Every index file is associated with a search root folder in the WebSTAR folder hierarchy. The Search Indexer will analyze and store data for all the text and PDF files within that folder and its subfolders in the index file. Indexing PDF files is a resource intensive process. Depending on the size of the PDF file, you may have to allocate as much as 20 MB or more to the Indexer. In addition, you should not index encrypted PDF Documents --make sure that all your documents are publicly-accessible.

WebSTAR Search Indexer cannot follow aliases: the original files must be in the search root folder or a subfolder.

Once you create an index, you should update it regularly. You can use the Search Indexer application, or have WebSTAR update your searches automatically (see Search Plug-In Administration: Index Auto-Update ).

If you're supporting several Virtual Hosts, you can have multiple index files on for your server, each containing separate data, starting from different root folders. That way, visitors searching for data from one web site will not accidentally get results from a different, unrelated site.

Search Index Files cannot be moved: they must be generated on the disk and in the hierarchy in which they will be used.

Search Index Security

Files created by WebSTAR, WebSTAR Admin, and WebSTAR Search (with Creator Codes of "WWW ω", "WWWx ", and "WSIx ") will not be indexed.

To avoid having a file indexed, move it out of the search root folder hierarchy, rearrange your folder hierarchy, or use an file resource editing application to change its Creator Code to "noIX ", which will indicate to the Search Indexer that this file should be skipped.

If you have security realms or confidential information in one of your indexes, name it carefully, and consider protecting it by using a security realm entry. That way, no one can search through it to find private data.

Creating A Search Index

To create a search index, decide which folder will be the search root folder . The Indexer will open and index all text and PDF files in this folder and its subfolders. For security, you should not make your WebSTAR root folder the search root. You should also index your secure realms separately from the public data. Limit your indexes to data folders, and merge them later if you want cross-folder searching.

1 Open the Plug-Ins folder and launch the Search Indexer application.

If you expect to use this application often, make an alias of it and put it in a convenient location.

2 Click the Create button and set the name and folder for your search index. Note that all index names must end in the suffix .search, but you can customize the rest of the name.

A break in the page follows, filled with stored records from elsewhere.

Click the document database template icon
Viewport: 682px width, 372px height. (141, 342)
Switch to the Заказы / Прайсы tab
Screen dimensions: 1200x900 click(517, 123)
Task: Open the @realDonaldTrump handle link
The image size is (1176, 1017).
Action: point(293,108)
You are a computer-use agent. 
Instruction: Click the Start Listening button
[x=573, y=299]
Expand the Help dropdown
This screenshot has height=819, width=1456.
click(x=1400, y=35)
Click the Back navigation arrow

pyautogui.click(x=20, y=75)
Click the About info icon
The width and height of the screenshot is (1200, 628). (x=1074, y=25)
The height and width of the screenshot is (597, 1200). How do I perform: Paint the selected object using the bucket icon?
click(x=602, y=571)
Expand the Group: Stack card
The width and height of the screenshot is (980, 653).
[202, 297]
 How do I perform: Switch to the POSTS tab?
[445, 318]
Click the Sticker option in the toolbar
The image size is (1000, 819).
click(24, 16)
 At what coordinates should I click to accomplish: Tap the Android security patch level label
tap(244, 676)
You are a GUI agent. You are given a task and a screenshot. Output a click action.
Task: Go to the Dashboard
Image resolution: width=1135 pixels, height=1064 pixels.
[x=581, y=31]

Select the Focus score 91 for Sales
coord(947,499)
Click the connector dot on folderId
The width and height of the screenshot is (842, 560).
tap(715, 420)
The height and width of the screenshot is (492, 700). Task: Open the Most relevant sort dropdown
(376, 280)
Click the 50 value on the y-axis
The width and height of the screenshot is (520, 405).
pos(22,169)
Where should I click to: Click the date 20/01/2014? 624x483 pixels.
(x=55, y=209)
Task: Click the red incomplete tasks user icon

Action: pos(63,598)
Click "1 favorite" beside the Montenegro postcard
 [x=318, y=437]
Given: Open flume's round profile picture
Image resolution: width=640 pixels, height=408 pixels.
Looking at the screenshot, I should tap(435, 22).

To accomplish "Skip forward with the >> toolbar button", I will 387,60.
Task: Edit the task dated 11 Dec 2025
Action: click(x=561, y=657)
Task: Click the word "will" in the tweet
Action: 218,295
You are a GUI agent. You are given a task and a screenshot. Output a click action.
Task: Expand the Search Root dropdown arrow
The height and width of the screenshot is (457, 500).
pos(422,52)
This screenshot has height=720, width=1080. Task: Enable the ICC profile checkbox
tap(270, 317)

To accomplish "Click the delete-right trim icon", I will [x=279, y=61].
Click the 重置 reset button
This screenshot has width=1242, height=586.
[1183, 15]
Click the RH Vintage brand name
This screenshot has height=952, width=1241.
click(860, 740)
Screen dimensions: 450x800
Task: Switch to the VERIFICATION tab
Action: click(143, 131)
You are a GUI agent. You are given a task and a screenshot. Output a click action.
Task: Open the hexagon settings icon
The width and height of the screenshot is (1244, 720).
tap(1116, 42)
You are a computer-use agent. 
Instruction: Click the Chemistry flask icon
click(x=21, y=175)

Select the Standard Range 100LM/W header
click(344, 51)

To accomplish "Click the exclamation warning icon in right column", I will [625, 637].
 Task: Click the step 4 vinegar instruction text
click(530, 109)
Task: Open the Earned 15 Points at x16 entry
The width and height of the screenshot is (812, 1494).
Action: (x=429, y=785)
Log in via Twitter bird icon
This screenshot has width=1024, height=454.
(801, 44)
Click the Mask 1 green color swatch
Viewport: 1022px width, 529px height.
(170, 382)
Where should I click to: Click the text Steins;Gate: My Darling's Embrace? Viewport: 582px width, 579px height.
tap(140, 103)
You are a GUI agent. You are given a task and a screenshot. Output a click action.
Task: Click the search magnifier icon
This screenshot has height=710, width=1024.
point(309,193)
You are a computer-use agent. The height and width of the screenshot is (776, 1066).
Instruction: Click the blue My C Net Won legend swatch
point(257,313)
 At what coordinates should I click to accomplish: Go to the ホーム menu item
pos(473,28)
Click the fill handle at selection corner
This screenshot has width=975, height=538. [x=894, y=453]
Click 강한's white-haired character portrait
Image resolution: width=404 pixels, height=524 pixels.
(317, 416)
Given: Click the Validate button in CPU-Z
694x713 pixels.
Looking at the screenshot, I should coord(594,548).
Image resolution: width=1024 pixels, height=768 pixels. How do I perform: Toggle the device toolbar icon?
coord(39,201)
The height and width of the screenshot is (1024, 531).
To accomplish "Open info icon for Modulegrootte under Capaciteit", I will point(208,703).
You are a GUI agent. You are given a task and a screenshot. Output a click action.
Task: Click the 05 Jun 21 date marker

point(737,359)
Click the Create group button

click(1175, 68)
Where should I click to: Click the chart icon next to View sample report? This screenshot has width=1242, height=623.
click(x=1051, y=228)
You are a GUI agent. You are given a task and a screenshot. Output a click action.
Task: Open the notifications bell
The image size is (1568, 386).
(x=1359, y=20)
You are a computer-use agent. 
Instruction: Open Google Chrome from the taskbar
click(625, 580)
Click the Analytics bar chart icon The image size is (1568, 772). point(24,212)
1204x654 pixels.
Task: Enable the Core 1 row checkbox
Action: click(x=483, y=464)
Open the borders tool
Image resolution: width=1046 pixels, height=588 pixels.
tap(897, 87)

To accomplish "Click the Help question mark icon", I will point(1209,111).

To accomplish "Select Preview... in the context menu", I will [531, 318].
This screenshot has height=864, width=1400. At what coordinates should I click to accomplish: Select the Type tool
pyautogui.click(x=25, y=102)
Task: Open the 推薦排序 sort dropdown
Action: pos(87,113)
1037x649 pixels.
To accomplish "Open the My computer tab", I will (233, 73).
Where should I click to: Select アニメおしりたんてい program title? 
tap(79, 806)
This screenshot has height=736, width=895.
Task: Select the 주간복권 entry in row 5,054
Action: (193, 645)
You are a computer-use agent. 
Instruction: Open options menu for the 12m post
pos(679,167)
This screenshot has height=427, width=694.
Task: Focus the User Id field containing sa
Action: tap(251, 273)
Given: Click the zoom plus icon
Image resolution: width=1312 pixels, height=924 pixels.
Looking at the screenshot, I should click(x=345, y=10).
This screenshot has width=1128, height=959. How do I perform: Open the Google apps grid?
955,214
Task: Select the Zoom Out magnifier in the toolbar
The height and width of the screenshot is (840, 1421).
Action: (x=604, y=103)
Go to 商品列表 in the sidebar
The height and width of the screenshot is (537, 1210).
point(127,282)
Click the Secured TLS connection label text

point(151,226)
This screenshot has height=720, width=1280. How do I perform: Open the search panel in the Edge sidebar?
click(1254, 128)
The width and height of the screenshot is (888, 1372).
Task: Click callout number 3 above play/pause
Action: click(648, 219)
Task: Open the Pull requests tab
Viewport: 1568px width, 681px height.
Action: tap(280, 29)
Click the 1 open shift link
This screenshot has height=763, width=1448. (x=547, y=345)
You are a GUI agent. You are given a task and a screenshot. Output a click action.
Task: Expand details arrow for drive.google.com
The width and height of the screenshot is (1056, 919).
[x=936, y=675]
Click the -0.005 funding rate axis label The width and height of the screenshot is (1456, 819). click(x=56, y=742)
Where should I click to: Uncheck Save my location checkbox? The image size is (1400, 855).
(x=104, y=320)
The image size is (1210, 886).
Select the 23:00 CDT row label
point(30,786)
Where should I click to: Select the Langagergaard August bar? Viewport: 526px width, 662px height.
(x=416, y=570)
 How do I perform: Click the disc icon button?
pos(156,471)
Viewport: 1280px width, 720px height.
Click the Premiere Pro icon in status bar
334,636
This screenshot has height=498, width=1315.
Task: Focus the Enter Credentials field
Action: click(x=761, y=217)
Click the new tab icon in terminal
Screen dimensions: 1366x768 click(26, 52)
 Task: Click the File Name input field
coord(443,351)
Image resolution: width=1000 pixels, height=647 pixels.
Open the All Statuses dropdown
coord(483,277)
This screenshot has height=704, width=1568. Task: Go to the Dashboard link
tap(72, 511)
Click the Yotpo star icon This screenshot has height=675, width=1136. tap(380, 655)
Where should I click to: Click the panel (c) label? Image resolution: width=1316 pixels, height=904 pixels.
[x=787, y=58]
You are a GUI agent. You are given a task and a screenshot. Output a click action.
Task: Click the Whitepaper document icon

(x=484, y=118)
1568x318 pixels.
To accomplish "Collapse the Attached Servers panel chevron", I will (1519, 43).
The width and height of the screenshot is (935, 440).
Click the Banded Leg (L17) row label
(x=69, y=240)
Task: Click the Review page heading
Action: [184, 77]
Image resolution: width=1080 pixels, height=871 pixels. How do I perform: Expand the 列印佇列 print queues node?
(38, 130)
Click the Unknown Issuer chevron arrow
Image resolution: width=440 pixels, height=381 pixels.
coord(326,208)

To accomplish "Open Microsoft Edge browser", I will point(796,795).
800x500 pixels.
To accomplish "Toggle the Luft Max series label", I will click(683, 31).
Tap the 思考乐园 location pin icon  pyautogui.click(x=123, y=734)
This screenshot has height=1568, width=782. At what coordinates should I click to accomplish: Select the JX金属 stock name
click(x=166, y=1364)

You can also choose New from the File menu to make a new index.
3 Once you have named the file, click Save .

See also Web File and Folder Name Rules .

4 Next, select the search index root folder for this index. Only files within this folder or a sub folder will be included in the index. In most cases, this will be a subfolder of the WebSTAR folder, especially if you're serving Virtual Hosts.
5 The Search Indexer will open, analyze and index each text and PDF file within the root folder. It will not follow aliases to other files or folders.
6 Once done, you can choose the Test button to try out your index. Enter a query in the Test field and you'll see the same result as if you entered the data in a search form.

Once you have created your index, you can design search forms and links for your visitors: see Web Tools For Searching .

Merging Search Indexes

You can also use the Search Indexer application to merge index files together. You can use this to index only some subfolders of a site and search them as one:

To merge indexes:

1 Launch the Search Indexer
2 Choose Open to select and open the first index.
3 Click Merge , open the next index file, and wait while the application merges the second index file into the first.

Note that each index can only have one other index merged into it. Therefore, you must design an index chain of parent and child indexes, as shown above.

Updating Search Indexes

To keep your indexes synchronized with your files, you must update them periodically. Updating is much faster than indexing, because it just checks the root folder and subfolders, and adds new files, removes deleted file data, and re-indexes the data in files that have changed. Updating can run in the background without slowing down your server.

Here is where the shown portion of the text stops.